Avian influenza virus (AIV) subtypes H5 and H7, possessing the ability to mutate spontaneously from low pathogenic (LP) to highly pathogenic (HP) variants, are major concerns for enormous socio-economic losses in the poultry industry, as well as for fatal human infections. Through antigenic drift and shift, genetic reassortments of the genotypes pose serious threats of increased virulence and pathogenicity leading to potential pandemics. In this study, we isolated the H7-subtype AIVs circulating in the Republic of Korea during 2018-2019, and perform detailed molecular analysis to study their circulation, evolution, and possible emergence as a zoonotic threat.
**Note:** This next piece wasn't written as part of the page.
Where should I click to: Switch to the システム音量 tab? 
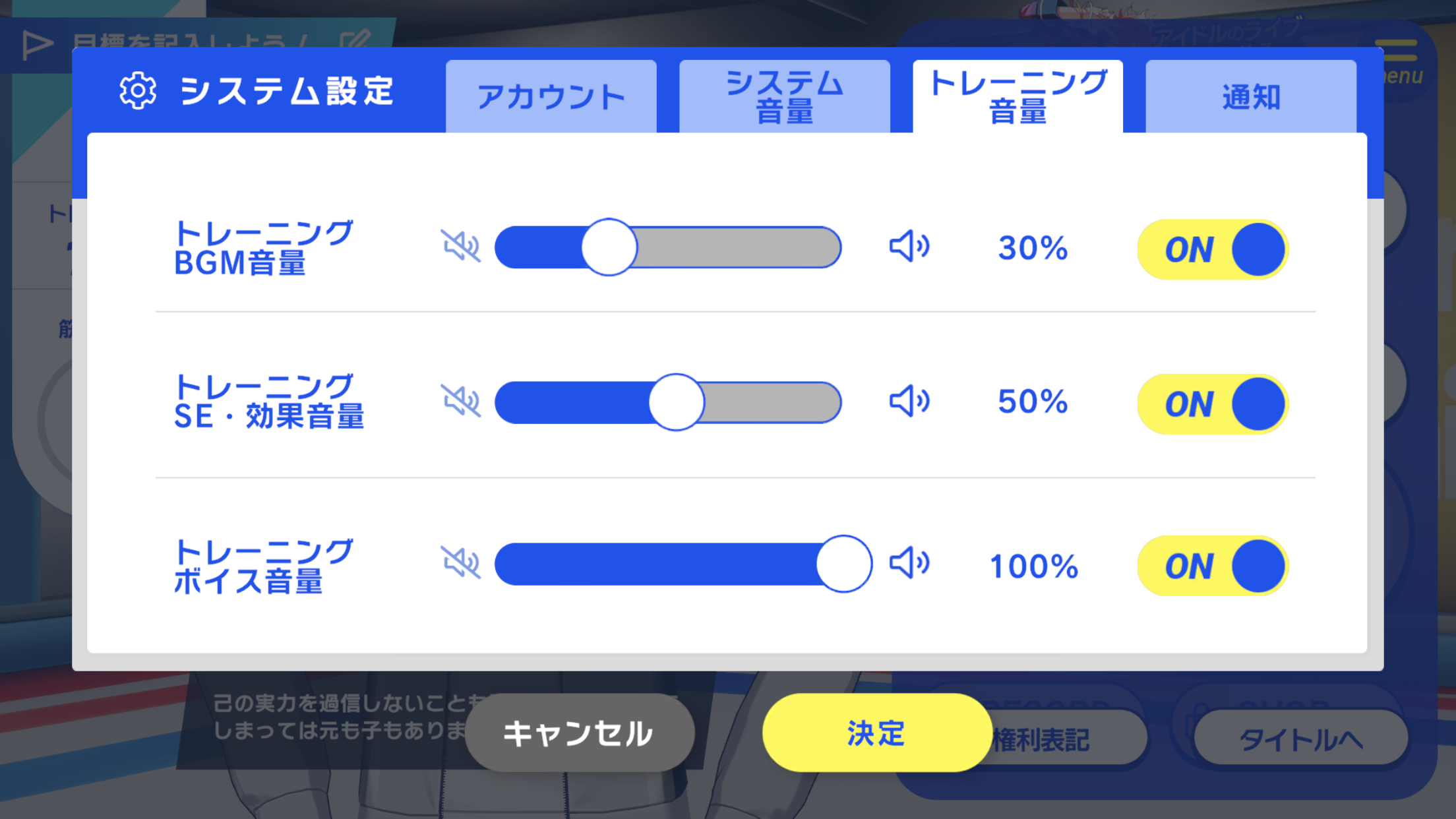point(785,97)
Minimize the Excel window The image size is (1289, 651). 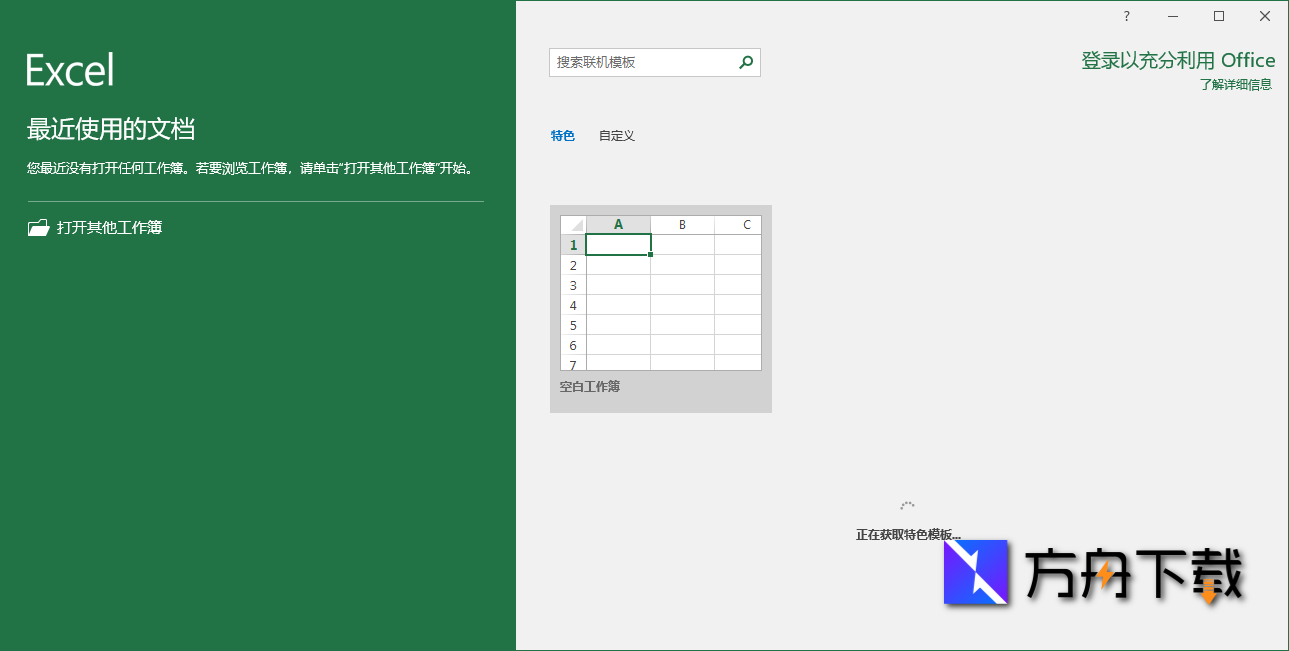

Phylogenetic and nucleotide sequence analyses of these isolates revealed their distribution into two distinct clusters, with the HA gene sharing the highest nucleotide identity with either the A/common teal/Shanghai/CM1216/2017, isolated from wild birds in Shanghai, China, or the A/duck/Shimane/2014, isolated from Japan. Mutations were found in HA (S138A (H3 numbering)), M1 (N30D and T215A), NS1 (P42S), PB2 (L89V), and PA (H266R and F277S) proteins-the mutations had previously been reported to be related to mammalian adaptation and changes in the virulence of AIVs. Taken together, the results firmly put forth the demand for routine surveillance of AIVs in wild birds to prevent possible pandemics arising from reassortant AIVs.